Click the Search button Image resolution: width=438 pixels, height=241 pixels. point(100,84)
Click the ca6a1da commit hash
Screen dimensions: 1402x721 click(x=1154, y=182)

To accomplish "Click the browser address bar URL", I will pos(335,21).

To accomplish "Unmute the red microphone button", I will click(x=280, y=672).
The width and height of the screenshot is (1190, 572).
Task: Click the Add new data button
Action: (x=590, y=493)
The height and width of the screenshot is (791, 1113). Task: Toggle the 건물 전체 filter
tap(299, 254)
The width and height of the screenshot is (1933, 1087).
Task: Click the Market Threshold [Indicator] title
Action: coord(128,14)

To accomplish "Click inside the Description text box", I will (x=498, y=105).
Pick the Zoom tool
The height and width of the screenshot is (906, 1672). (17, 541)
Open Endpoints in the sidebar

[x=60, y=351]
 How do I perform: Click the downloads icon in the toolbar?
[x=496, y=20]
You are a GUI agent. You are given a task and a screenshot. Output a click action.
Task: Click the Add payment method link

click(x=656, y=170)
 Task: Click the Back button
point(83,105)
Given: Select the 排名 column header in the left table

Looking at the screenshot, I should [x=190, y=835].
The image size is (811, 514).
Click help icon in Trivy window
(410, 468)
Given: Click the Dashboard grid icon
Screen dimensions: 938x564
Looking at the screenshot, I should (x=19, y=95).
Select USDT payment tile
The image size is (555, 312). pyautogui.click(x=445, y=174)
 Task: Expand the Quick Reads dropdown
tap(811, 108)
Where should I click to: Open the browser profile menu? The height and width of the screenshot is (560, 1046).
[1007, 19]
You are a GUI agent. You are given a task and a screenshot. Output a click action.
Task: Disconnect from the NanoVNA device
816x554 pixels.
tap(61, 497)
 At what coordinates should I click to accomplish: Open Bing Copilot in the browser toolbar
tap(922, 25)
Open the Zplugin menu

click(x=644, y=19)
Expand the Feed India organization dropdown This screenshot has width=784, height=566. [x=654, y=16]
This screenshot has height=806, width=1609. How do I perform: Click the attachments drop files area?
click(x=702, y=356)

....

## DIRECTIONS
Set down exactly the lines that begin with the one containing "This screenshot has height=806, width=1609." and end with the last line above, and no others.

## PROBLEM SOLUTION
This screenshot has height=806, width=1609. How do I perform: Click the attachments drop files area?
click(x=702, y=356)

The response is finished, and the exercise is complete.